Information shown:
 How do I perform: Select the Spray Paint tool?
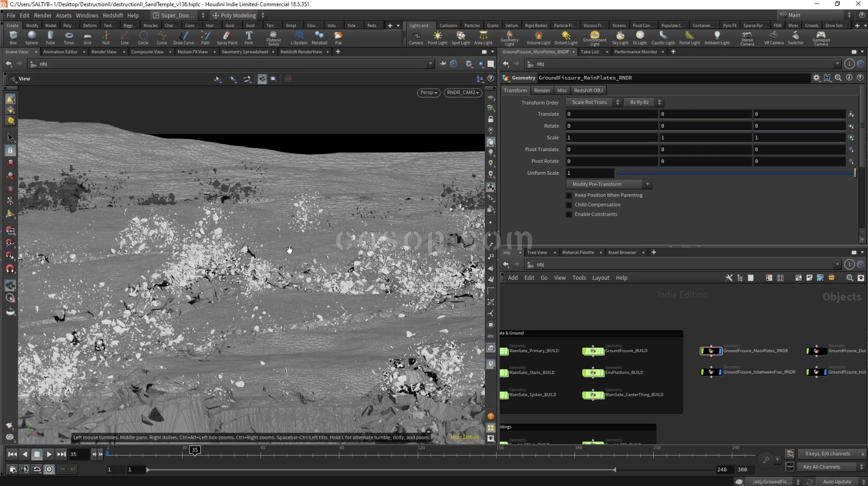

* * *

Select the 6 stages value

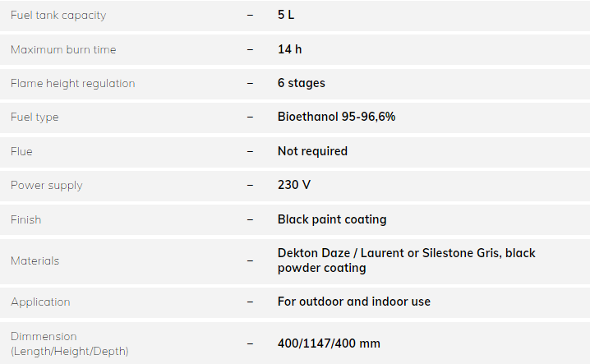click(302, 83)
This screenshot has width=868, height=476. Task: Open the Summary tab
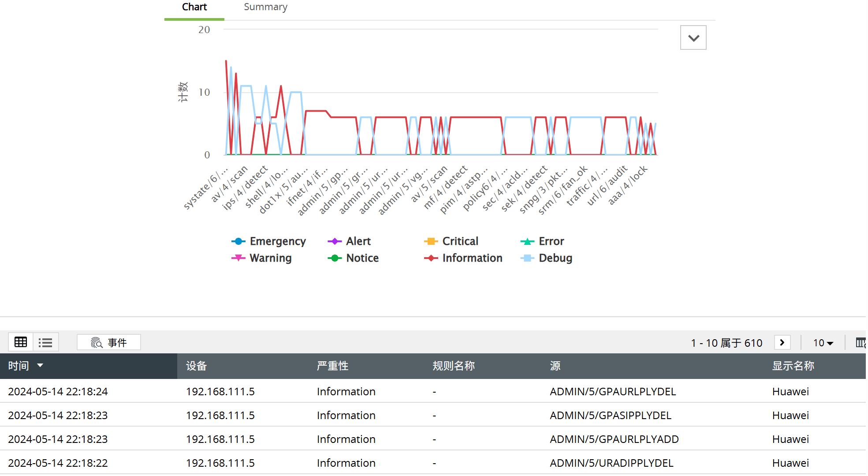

--

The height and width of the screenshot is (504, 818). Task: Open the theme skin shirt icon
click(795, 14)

What to work on:
In the data above, find the line with "Select the 6 stages value" and the line with "This screenshot has". Please copy exactly those two lines and every line between them, but not the pictures.

Solution to this task:
Select the 6 stages value

click(302, 83)
This screenshot has width=868, height=476. Task: Open the Summary tab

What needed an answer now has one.